#### EXCERPT PROVIDED ####

# monster power net/directv2P



## jeffnvegas (Apr 8, 2010)

again it seems i am electronically retarded. i have no luck when it comes to these new devices designed to make life easy by claiming anybody can do it and of course i can't. i have had myriads of issues with directv, but i won't go into that now and i have had issues with home theater also.
this time it is with attempting to use power connections to make a hardwire(ethernet) connection between my HD DVR, my PS3 and my PC. because the wireless connection from my router has been less than desirable with my PS3 and issues with the DVR i decided to go the powernet direction to increase connection (network) speeds. i have a Linksys WRT54G V6 router and two Monster modules, a powernet 100 and a powernet 300. first i found out i needed new drivers for my video card to use the directv2P download and now after calling Monster they inform me i will probably have to reconfigure something in the router set up to get them to talk because after resetting the modules i still get a spotty connection with no video and very little intermittent sound. then i get a message to check the connection. i get a minimal connection to the browser on the PS3 that is extremely slow so i know it is talking somewhat. the living room is basically 25-30 away from my office where the PC is located with one wall in between so i would have thought that wireless should have been decent. my router is 5ft off the floor with both antennae pointed towards the living room but to increase the download speeds i thought this hardwire would get me above 50 MBPS anyway. i have cox with 100MBPS service so the speeds to the PC are great. how bout a little advice out there.


----------



## Harpmaker (Oct 28, 2007)

Welcome to the forum jeffnvegas! :wave:

Unfortunately, I have no direct experience with doing what you want done so I really can't help you.

One thing I would do is position the routers antennas so they are pointing straight up as I believe that would give the best signal to the "sides".


----------



## Matteo (Jul 12, 2006)

Sounds like a not-fun day. I hate setting up internet connections for exactly this reason. Sometimes no matter what you try, it just doesn't work well. Have you tried turning off the wireless portion of the router, resetting the entire thing? I don't have any experience with the monster powernets and have read some poor reviews on them. I would utilize the tech support as much as you can. The last time I set up my internet using a modem/router/central station setup, I was on the phone with tech support for 5 hours. They were having me do things I would never have figured out on my own. Also, I found out that some types of routers just don't play well with certain other technologies. Maybe you should try a different brand or router and see how if it helps. 
Good luck and sorry this isn't a "fix your problem" response, but just a sympathy response. 
Matteo


----------

#### DATA SHOWN ####

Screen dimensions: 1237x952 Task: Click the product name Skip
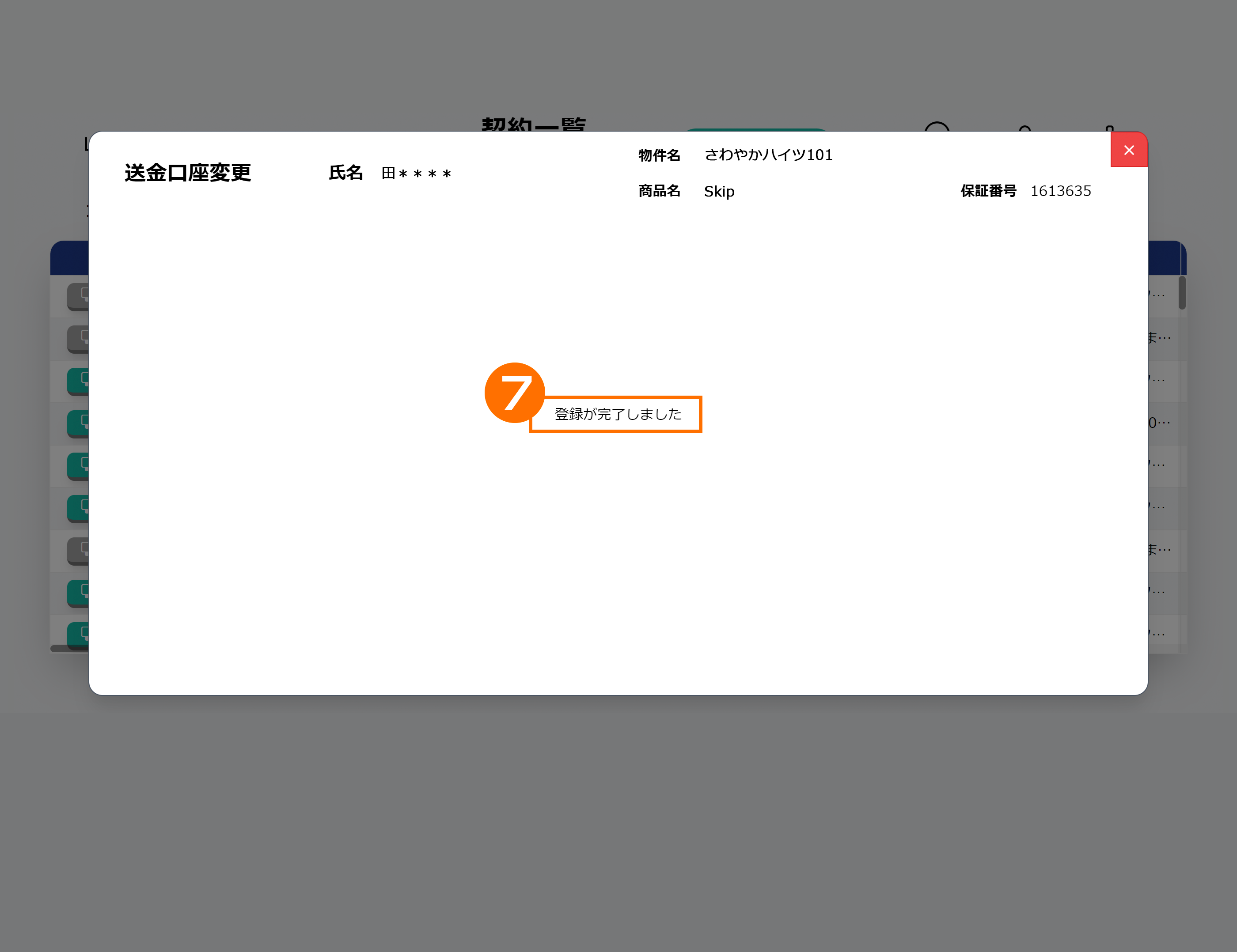719,191
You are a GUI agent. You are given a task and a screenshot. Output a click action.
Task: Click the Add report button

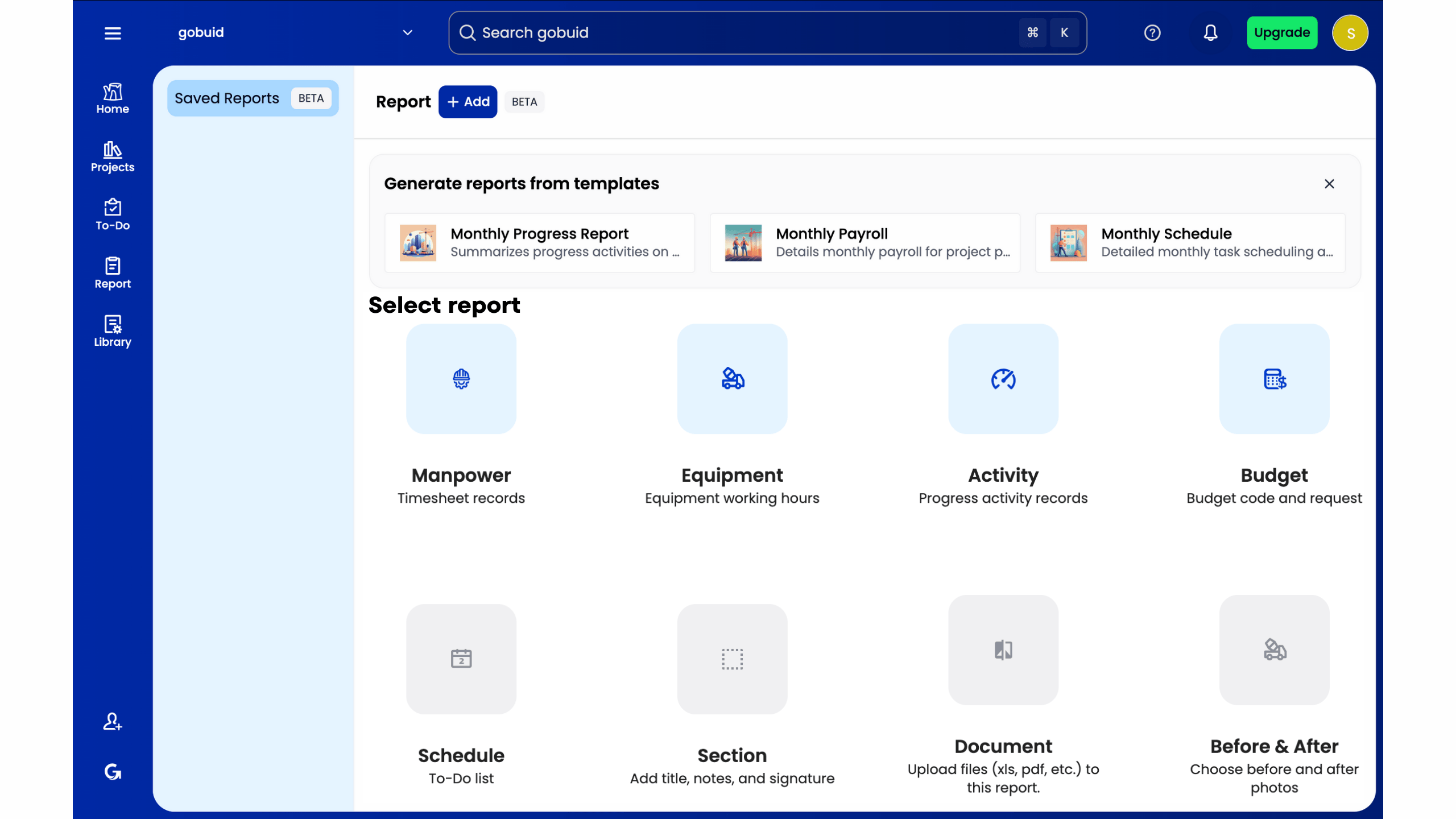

####

*PROBLEM SET*:
[1] In the forum thread about the Monster powernet setup, what router model does jeffnvegas own?
[2] From the forum thread about the Monster powernet setup, extract the stretch from "## Matteo (Jul" through "if it helps.".

*RESPONSES BY TASK*:
[1] A Linksys WRT54G V6.

[2]
## Matteo (Jul 12, 2006)

Sounds like a not-fun day. I hate setting up internet connections for exactly this reason. Sometimes no matter what you try, it just doesn't work well. Have you tried turning off the wireless portion of the router, resetting the entire thing? I don't have any experience with the monster powernets and have read some poor reviews on them. I would utilize the tech support as much as you can. The last time I set up my internet using a modem/router/central station setup, I was on the phone with tech support for 5 hours. They were having me do things I would never have figured out on my own. Also, I found out that some types of routers just don't play well with certain other technologies. Maybe you should try a different brand or router and see how if it helps.